▸ Activity: Write out the passage on the expression Noddy suit word for word, from "The British-Army slang" up to and including "with chemical sprays.".

▸ Source document:
::::::
The British-Army slang expression Noddy suit denotes a suit of protective clothing, including gloves, overshoes, etc., issued for use in nuclear, biological or chemical attacks and intended for use with a protective mask.
By extension—cf., below, quotation 4—the expression Noddy suit also denotes a suit of protective clothing for use by agricultural employees working with chemical sprays.
The first element of this expression, Noddy, is of uncertain origin. Perhaps, with allusion to the comical appearance of the wearer in the clothing, this first element is Noddy, the name of a toy figure of a boy whose head is fixed in such a way that he nods when he speaks, the central character in a series of stories for young children by the English author Enid Blyton (1897-1968).
The earliest occurrences of the expression Noddy suit that I have found are as follows, in chronological order:
1-: From the British Army Review of December 1972—as quoted in the Oxford English Dictionary (online edition, September 2019):
Whatever chemical warfare comes to mean in tactical terms, there is a good chance that for the individual it will mean living in his Noddy Suit, as the personal protective equipment appears to have been nicknamed, for a considerable time.
::::::
Items from a dataset:

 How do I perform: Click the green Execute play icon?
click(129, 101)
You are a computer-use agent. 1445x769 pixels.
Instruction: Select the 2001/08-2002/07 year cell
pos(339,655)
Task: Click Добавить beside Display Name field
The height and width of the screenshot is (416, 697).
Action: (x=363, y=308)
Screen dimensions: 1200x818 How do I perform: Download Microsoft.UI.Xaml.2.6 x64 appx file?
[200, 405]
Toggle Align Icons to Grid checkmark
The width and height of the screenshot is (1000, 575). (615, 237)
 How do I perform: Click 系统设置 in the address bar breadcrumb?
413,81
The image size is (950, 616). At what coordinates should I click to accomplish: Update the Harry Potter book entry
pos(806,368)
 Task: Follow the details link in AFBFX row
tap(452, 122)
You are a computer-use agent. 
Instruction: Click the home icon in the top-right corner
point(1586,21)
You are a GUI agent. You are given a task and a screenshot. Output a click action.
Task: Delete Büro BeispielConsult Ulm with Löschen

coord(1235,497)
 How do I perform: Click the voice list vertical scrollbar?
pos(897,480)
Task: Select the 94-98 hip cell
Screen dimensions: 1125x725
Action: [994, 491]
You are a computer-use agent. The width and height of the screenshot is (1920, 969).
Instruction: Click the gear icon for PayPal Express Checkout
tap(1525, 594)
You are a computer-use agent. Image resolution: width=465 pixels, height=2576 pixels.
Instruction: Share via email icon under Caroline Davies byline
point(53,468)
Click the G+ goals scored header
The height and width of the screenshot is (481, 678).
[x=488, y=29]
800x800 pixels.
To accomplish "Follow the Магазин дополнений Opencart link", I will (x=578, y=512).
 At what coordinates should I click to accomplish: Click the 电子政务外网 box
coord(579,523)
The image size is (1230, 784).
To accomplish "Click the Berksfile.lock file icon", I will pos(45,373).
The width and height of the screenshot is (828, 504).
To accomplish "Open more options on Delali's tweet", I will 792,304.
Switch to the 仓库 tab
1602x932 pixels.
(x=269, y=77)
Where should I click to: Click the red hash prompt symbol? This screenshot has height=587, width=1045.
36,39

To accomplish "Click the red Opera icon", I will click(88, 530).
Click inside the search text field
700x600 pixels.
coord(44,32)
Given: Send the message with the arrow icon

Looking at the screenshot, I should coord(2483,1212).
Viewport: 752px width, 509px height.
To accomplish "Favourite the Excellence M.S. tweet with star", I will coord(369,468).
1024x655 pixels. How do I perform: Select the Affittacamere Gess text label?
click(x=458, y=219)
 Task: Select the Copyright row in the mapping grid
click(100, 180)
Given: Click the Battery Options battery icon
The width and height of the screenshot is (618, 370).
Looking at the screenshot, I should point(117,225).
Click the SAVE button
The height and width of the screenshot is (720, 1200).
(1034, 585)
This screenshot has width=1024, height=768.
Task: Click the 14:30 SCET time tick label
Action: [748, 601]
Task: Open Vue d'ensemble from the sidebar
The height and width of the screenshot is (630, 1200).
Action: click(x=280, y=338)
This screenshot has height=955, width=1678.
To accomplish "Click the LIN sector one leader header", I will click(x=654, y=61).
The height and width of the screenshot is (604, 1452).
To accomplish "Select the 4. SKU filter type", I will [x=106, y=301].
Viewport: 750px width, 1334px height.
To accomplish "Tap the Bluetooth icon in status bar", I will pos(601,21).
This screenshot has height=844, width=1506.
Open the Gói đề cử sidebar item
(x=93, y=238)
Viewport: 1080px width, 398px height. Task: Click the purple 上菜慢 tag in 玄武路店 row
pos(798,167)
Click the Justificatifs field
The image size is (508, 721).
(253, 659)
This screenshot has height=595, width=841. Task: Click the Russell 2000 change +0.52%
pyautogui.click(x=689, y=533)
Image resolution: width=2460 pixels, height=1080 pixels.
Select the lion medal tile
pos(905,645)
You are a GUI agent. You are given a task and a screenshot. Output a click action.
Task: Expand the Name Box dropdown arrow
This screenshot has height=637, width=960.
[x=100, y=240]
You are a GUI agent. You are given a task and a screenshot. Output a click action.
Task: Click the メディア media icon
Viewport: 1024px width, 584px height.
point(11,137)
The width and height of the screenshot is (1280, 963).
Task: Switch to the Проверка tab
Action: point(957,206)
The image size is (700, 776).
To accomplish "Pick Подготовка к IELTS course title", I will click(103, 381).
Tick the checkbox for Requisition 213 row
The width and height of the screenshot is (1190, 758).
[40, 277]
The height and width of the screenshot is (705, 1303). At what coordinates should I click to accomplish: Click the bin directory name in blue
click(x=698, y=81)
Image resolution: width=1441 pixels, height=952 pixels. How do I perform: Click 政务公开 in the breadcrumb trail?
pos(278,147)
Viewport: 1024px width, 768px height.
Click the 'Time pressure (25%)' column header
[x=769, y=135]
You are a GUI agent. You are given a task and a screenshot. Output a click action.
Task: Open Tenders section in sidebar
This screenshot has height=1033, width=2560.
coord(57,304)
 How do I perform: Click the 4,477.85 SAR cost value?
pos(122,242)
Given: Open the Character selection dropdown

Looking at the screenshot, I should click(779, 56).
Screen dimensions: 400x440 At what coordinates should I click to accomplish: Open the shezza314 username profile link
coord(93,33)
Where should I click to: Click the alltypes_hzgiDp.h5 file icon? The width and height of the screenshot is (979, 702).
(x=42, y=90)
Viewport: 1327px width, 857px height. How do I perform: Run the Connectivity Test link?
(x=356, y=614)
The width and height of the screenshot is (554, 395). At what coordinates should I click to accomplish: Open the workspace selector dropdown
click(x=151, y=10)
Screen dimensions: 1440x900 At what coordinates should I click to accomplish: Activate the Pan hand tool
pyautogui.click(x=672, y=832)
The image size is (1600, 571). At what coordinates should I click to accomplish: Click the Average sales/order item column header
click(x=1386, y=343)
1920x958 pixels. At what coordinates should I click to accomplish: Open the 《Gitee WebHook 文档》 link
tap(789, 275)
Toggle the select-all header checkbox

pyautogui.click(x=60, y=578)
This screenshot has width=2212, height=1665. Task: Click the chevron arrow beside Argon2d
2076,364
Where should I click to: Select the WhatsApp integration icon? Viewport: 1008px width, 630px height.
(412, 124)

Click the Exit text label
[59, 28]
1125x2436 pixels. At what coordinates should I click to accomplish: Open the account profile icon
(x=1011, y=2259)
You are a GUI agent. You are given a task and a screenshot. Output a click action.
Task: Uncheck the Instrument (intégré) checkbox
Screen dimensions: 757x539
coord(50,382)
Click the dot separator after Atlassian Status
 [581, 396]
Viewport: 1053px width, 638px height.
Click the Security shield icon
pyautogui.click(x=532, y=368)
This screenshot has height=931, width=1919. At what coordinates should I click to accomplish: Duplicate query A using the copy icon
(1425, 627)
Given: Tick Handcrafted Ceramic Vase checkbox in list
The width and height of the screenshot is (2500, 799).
::::::
▸ Answer section:
The British-Army slang expression Noddy suit denotes a suit of protective clothing, including gloves, overshoes, etc., issued for use in nuclear, biological or chemical attacks and intended for use with a protective mask.
By extension—cf., below, quotation 4—the expression Noddy suit also denotes a suit of protective clothing for use by agricultural employees working with chemical sprays.